Après 8 semaines d'entretiens et des dizaines de questions posées sur l'avenir des médias dans un monde post-COVID, nous avons décidé - à La Média'Tech - de terminer en beauté. Qui de mieux que celle qui anime depuis maintenant 6 ans l'Instant M sur France Inter, Sonia Devillers, pour nous éclairer davantage. Dans cet entretien, la journaliste brasse large et tire en quelques sortes un premier bilan d'une crise qui ne fait que commencer dans les médias. La chute de la pub à la télé qui terrorise en haut lieu, la réussite à tous les niveaux sur le numérique pour Mediapart et Le Monde sans oublier la défiance, désormais au cœur de la consommation de l'info.

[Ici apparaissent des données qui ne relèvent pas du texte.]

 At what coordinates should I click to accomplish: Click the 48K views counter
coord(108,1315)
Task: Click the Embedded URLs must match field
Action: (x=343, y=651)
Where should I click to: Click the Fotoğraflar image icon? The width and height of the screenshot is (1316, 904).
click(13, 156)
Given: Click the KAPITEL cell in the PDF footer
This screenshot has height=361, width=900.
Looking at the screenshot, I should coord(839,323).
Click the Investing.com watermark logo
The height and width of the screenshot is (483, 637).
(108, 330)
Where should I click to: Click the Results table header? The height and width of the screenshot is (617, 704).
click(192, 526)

Il ne vous reste donc plus qu'une seule chose à faire : plongez dans cet entretien tête baissée et attendre d'ici quelques semaines le retour de La Média'Tech pour une quatrième saison. Merci pour votre fidélité et à très vite.  

 

BIO EXPRESS

1975 : Naissance aux Lilas
1997 : Stage à CAPA, participation au documentaire « Mitterrand Mythologies », ARTE
1998 : Master 2 en philosophie à Paris I-Sorbonne
1999-2010 : Stage au service « Culture » du Figaro, puis journaliste au service « Médias-Publicité » du Figaro Economie.
2005-2010 : Chroniqueuse dans l’émission « Service Public » d’Isabelle Giordano sur France Inter.
2010-2013 : Productrice du « Grand Bain », 9-10H de l’été, puis sous forme hebdomadaire le samedi, sur France Inter
Depuis 2014 : Productrice de « L’Instant M », du lundi au vendredi à 9h40, sur France Inter.
Depuis 2018 : En charge de « L’Édito M », l’édito média de la matinale de France Inter, à 8h50.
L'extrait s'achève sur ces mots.